Lungo il Tevere tra Stimigliano e Orte, alle rovine di Ocriculum
Un percorso quasi interamente separato dal traffico automobilistico, alla portata di tutti, fatto di strade sterrate, complanari agricole e riserve fluviali: come al solito, mettersi a seguire il corso di fiumi e ferrovie regala itinerari facili e piacevoli, con dislivelli quasi del tutto assenti e molti punti di interesse.
La fuga da Roma stavolta avviene in Alta Sabina, sconfinando in terre d’Umbria: e se i colli sabini coi loro continui e violenti saliscendi non regalano niente a chi soffre la salita, rimanere vicini al Tevere ci preserva da sforzi immani. Scesi infatti alla stazione ferroviaria di Stimigliano, ci si para davanti immediatamente uno spettacolo rurale, una Toscana in minore: la spianata di fattorie e boschetti è delimitata dai binari alla nostra destra e dal fiume a sinistra. Fa un certo effetto vedere il Tevere fuori dal contesto urbano, in abiti più rilassati e vegetazione prominente, un po’ come doveva apparire alla lupa che trovò i due gemelli nella cesta.
Tutto intorno, colline verdi e paesini, o poggi come amano chiamarli i Sabini. Le strade sterrate non vedono passare automobili che non siano quelle dei fattori, garantendo relax totale al ritmo della pedalata. E nel frattempo, si susseguono quei poggi dai quali scesero quei mariti piuttosto risentiti per il ratto delle proprie mogli ad opera dei Romani, a garantire un orizzonte sempre vario e piacevole. Passiamo vicino a uno di questi lasciando lo sterrato per l’asfalto: Poggio Sommavilla è sede di importanti resti archeologici di insediamenti sabini, e ancora oggi conserva una quiete ancestrale.

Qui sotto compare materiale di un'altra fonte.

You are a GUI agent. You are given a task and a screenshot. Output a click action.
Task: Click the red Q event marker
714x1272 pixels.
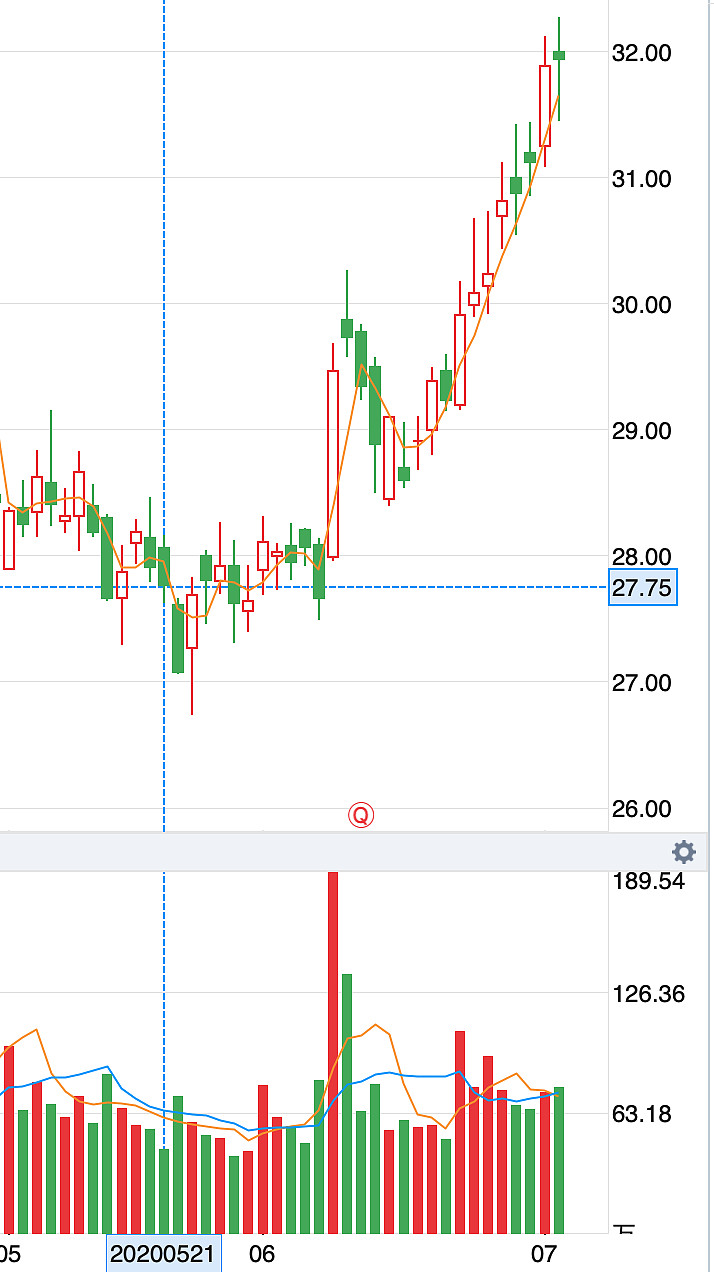(360, 815)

Proseguiamo lungo un breve tratto di via Flaminia, che qui è percorribile senza disturbi eccessivi, per scegliere appena possibile una nuova deviazione per la campagna riavvicinandoci al Tevere: coi riusciamo nei pressi del km 13, all’altezza del Vocabolo Campitelli, in località Castello delle Formiche. Da qui si aprono altre strade bianche, solitarie e portatrici di quell’essenza stessa di un’Italia rurale che esiste ancora, quella di certi film del Dopoguerra, fatta di crocicchi, fattorie e ferrovie.
E nel frattempo l’umidore del fiume torna a farsi sentire, mentre giochiamo a saltare di qua e di là dal confine tra Lazio e Umbria. Quando lo sterrato si fa più boscoso e ne costeggia le sponde, ci si apre un’amena vallata con un eremo, e dei pannelli ci informano di essere entrati nel Parco archeologico di Ocriculum, l’antica Otricoli, scalo fluviale romano di notevole importanza. Una sosta alle rovine d’età augustea è senz’altro dovuta, se non altro per vedersi il teatro, l’edificio meglio conservato dell’intero sito, che non aveva nulla da invidiare a quello di Ostia antica. Da queste parti, per la cronaca, fu ritrovato il Giove di Otricoli, copia dell’originale greco di Olimpia.
Proseguiamo per dolci saliscendi da Otricoli in direzione dell’Autostrada del Sole: ancora poderi e cani che abbaiano in lontananza, macchie di selva e campi arati solcati da linee di fango e ghiaia. Passiamo quindi sotto l’autostrada per un paio di volte, per poi modificare il nostro corso verso nord-est: siamo arrivati al punto in cui la Nera si getta nel Tevere, e da qui in poi seguiamo l’affluente lungo un canale ciclabile, fino alla diga di San Liberato e all’omonima centrale elettrica. Nel bacino formato dall’ingrossamento del fiume si radunano varie specie di uccelli acquatici.
Da qui abbiamo tre soluzioni: a) tornare col treno dalla stazione ferroviaria di San Liberato [soluzione tracciata nel gpx]; b) tornare in bici verso Orte e prendere il treno da lì, dove le corse sono più frequenti; c) proseguire verso Narni e Terni lungo la bella ciclabile della Nera.